What is being asked >>
Of the entries below, return exactly those lines that fall between the one containing "Open the View Site link" and the one containing "This screenshot has width=2213, height=1142.", the two end lines included.

Input material >>
>>>

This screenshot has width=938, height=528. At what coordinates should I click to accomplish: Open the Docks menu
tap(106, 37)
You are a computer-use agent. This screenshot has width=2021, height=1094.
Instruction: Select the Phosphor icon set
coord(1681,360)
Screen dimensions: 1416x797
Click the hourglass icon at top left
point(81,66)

<<<
>>>

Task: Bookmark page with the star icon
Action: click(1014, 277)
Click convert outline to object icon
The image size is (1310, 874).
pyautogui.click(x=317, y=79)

<<<
>>>

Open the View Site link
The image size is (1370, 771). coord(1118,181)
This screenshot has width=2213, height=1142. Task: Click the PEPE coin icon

<<<

Solution for this problem >>
Open the View Site link
The image size is (1370, 771). coord(1118,181)
This screenshot has width=2213, height=1142. Task: Click the PEPE coin icon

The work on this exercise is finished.